L’accord d’entreprise ou d’établissement et, à défaut, une convention ou un accord de branche prévoyant le forfait sur l’année précise les catégories de salariés concernés, la durée annuelle à partir de laquelle le forfait est mis en place, et les caractéristiques de ces conventions. L’accord peut déterminer le nombre annuel maximal de jours travaillés pour les forfaits annuels en jours.

  • Les forfaits annuels en heures sont réservés :
    • aux cadres dont la nature des fonctions ne les conduit pas à suivre l’horaire collectif applicable au sein de l’atelier, du service ou de l’équipe auquel ils sont intégrés ;
    • aux salariés ayant une réelle autonomie dans l’organisation de leur emploi du temps.

    Le forfait doit respecter les durées maximales quotidienne et hebdomadaire de travail.
  • Les forfaits annuels en jours s’adressent aux :
    • cadres ayant une autonomie dans l’organisation de leur emploi du temps et dont la nature des fonctions ne les conduit pas à suivre l’horaire collectif applicable au sein de l’atelier, du service ou de l’équipe auquel ils sont intégrés ;
    • aux salariés dont la durée du temps de travail ne peut être prédéterminée et qui disposent d’une réelle autonomie dans l’organisation de leur emploi du temps pour l’exercice des responsabilités qui leur sont confiées.

    Le nombre maximal de jours travaillés dans l’année ne peut dépasser 218 jours. Un accord collectif d’entreprise ou d’établissement (à défaut, une convention ou un accord de branche) peut prévoir un nombre de jour inférieur.
    La durée légale hebdomadaire du travail ainsi que les durées maximales quotidienne et hebdomadaire ne s’appliquent pas à ces salariés.
    Le salarié peut renoncer à une partie de ses jours de repos en contrepartie d’une majoration de salaire, à la suite d’un accord écrit avec son employeur. Le nombre de jours travaillés ne peut dépasser le maximum prévu par l’accord (à défaut 235 jours dans l’année).
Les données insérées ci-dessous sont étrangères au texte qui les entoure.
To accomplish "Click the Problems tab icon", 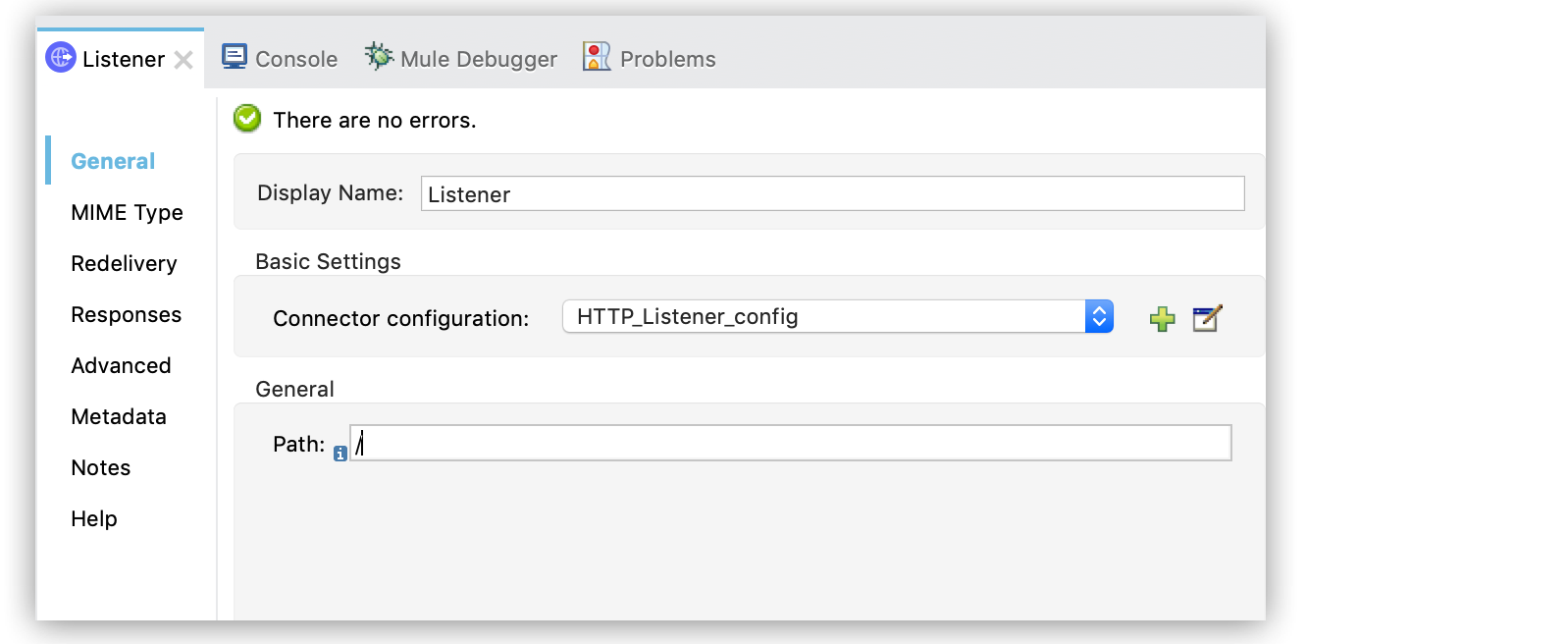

La majoration applicable à la rémunération de ce temps de travail supplémentaire ne peut être inférieure à 10 %.
    Tout salarié en forfait annuel en jours a droit à un entretien annuel individuel pour évaluer la charge de travail, l’organisation du travail et sa rémunération.
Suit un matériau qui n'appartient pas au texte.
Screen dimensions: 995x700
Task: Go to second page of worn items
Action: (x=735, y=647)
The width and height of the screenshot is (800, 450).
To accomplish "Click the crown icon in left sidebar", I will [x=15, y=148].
À quels congés les heures supplémentaires donnent-elles droit ?

Toute heure supplémentaire accomplie au-delà du contingent donne droit à une contrepartie obligatoire en repos.

Lorsqu’une convention ou un accord d’entreprise ou d’établissement fixe la contrepartie, celle-ci ne peut être inférieure à :

  • 50 % pour les entreprises de 20 salariés au plus ;
  • 100 % pour les entreprises de plus de 20 salariés.

Les conditions et les caractéristiques de cette contrepartie (modalités d’information du CSE, mise en œuvre des délais de prévenance, recours au volontariat, obligation de prendre le repos par journée ou demi-journée, etc.) sont définies par la convention ou l’accord collectif d’entreprise ou d’établissement.

À défaut d’accord collectif, la contrepartie se calcule de la même manière que ci-dessus.

L’accord peut également prévoir une contrepartie pour les heures réalisées dans la limite du contingent.

BON À SAVOIR

Les heures supplémentaires réalisées à compter du 1/1/2022 sont exonérées d’impôt sur le revenu dans la limite de 7 500 € par salarié.En accord avec son employeur, un salarié peut, à sa demande, et quelle que soit la taille de son entreprise, travailler tout ou partie de ses journées ou demi-journées de RTT, moyennant une rémunération majorée de 25 % sauf taux différent prévu dans l’entreprise (ce taux ne peut être inférieur à 10 % quoi qu’il en soit). Cette mesure concerne les jours de RTT acquis entre le 1/1/2022 et le 31/12/2025. Ces rémunérations et majorations bénéficient du même régime social et fiscal que les heures supplémentaires.
C. trav. : L. 3121-28 et s. Loi n° 2022-1157 du 16/8/2022, Art. 5.